Et cette reconstruction ne se fait pas à l'identique. Les machines neuves sont plus puissantes, d'audacieux chevalements métalliques, les "belles de fer" proclament la fierté du bassin. Les installations annexes, limitées avant la guerre, se multiplient : les compagnies développent la production de coke, valorisent les dérivés de la houille et du goudron, construisent des centrales thermiques et de vastes usines carbochimiques. Le progrès se manifeste aussi dans l'urbanisme. Les corons détruits font place, surtout dans le Pas-de-Calais, aux cités pavillonnaires qui donnent au bassin sa physionomie définitive.
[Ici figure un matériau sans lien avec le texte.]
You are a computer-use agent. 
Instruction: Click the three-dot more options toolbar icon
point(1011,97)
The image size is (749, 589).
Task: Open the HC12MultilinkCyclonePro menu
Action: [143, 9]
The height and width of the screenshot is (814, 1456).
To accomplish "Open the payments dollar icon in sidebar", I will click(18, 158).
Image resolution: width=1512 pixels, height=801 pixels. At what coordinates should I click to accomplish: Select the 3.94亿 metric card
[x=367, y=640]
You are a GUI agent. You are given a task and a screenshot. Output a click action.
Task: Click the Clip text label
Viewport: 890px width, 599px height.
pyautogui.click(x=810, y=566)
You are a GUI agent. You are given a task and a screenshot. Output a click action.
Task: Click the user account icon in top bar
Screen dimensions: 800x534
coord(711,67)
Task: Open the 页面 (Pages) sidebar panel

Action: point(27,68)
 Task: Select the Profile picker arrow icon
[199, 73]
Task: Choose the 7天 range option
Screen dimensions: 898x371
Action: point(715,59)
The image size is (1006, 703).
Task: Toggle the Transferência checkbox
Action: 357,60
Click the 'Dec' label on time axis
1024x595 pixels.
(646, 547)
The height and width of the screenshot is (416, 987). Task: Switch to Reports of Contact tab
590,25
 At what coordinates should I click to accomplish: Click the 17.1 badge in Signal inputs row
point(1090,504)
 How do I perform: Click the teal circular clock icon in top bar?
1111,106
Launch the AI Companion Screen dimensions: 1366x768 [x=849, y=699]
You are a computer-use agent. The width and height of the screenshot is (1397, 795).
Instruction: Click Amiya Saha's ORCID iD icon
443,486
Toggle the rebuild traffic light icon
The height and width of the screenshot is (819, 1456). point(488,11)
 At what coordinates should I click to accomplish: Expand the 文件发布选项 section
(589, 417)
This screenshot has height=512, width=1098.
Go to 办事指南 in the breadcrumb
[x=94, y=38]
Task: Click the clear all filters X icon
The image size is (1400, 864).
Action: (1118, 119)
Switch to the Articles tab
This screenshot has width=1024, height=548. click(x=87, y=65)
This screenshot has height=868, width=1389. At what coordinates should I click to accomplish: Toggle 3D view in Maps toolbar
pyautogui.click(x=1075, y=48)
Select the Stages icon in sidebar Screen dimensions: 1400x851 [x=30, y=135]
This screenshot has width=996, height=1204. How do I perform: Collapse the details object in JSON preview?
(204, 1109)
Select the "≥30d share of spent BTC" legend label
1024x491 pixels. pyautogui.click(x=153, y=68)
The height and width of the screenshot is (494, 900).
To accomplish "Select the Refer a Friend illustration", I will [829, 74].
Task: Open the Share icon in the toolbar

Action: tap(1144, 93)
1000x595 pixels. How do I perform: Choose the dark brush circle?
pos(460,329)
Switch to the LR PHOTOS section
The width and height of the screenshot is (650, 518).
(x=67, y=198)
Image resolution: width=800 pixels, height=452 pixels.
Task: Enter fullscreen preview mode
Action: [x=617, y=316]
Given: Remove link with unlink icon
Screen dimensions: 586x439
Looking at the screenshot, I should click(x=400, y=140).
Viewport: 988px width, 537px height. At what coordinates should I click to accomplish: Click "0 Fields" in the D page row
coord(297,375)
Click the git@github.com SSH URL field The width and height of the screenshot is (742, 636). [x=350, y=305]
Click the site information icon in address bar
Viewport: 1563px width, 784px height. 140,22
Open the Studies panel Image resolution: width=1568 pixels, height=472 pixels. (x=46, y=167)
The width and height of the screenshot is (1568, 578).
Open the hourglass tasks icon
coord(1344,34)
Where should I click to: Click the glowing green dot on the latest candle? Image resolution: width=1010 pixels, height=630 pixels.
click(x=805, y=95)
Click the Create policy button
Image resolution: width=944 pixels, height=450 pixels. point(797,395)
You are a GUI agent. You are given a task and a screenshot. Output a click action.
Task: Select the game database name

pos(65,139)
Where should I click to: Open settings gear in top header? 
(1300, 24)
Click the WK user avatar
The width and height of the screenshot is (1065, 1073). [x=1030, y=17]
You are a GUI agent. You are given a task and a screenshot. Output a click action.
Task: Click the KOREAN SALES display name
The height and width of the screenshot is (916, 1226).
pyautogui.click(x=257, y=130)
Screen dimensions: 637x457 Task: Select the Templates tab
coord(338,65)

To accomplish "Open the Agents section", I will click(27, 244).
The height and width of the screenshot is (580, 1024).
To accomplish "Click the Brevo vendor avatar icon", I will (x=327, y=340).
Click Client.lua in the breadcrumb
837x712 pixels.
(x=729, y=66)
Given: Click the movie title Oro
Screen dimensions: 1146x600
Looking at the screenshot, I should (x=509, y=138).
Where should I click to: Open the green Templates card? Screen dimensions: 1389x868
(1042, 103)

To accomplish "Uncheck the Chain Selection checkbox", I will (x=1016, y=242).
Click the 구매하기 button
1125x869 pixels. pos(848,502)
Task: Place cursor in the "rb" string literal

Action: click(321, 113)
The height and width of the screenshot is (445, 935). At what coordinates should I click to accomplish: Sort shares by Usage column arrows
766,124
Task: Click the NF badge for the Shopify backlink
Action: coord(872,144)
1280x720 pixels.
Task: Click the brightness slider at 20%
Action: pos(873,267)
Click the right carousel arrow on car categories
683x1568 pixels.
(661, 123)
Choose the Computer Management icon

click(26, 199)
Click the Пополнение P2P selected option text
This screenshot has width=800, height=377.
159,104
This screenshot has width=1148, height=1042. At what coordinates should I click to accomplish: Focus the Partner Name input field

Près de 80 000 logements, soit 30 000 de plus qu'avant la guerre, abritent désormais la majorité des mineurs.

En faisant table rase du passé, la guerre a permis à la mine de renaître plus forte. Un dynamisme nouveau s'empare de l'industrie, un sang neuf vient l'irriguer : à côté des vielles familles qui poursuivent la tradition minière, les immigrants polonais, de la Ruhr ou de campagnes lointaines, lui donnent un autre visage.

Joël Michel

Transcription

Journaliste 1
Au fond des puits, les générations se succèdent, les fils vont rejoindre leurs pères. En 1923, 30 ans après son père, le galibot Augustin Viseux va descendre à son tour de la mine mais une rude tâche l’attend. La guerre de 1914-1918 a fait du Bassin un champ de ruines après en avoir fait un champ de bataille.
(Musique)
Journaliste 2
Bon c’est ici Monsieur Viseux qu’a commencé votre carrière alors ?
Augustin Viseux
Oui, c’est ici à la fosse 9 de Lens. Quand nous sommes revenus en 1919 au mois de mars, tout ça n’était qu’un champ de ruines, de ferrailles, vous avez vu d’ailleurs les photos.
Journaliste 1
Les obus se sont acharnés sur les chevalements, les ateliers et les corons. Dans la partie qu’ils occupaient, les Allemands en retraite ont parachevé les destructions. La guerre terminée, le bilan est le suivant. 103 fosses détruites, galeries inondées sur des milliers de kilomètres, mille milliers de mètres cubes d’eau, soit le débit de la Seine à Paris durant les trois mois d’été. De 27 millions de tonnes de charbons en 1914, la production n’est plus que de 8 millions en 1918. Il faudra 7 années d’immenses efforts pour reconstruire la région dévastée.
Augustin Viseux
La vie en temps-là était difficile, nous vivions dans les caves ou dans les baraques plus ou moins bien installés. Et on a commencé à remonter du charbon vers 1921-1922. En ce temps-là je travaillais dans une entreprise, j’avais 12 ans, et je suis venus ici à 14 ans.
Journaliste 2
Et votre premier travail c’était quoi ?
Augustin Viseux
Et bien, mon premier travail, c’était déballeur au pied d’un plan incliné. Bien sûr, pour ça, il avait fallu que je récite mon règlement à mon porion, à mon chef de coupe, pour voir si j’étais capable sans danger de tenir ce poste-là. Ça consistait à décrocher des berlines pleines et d’y raccrocher des berlines vides que l' camarade faisaient monter.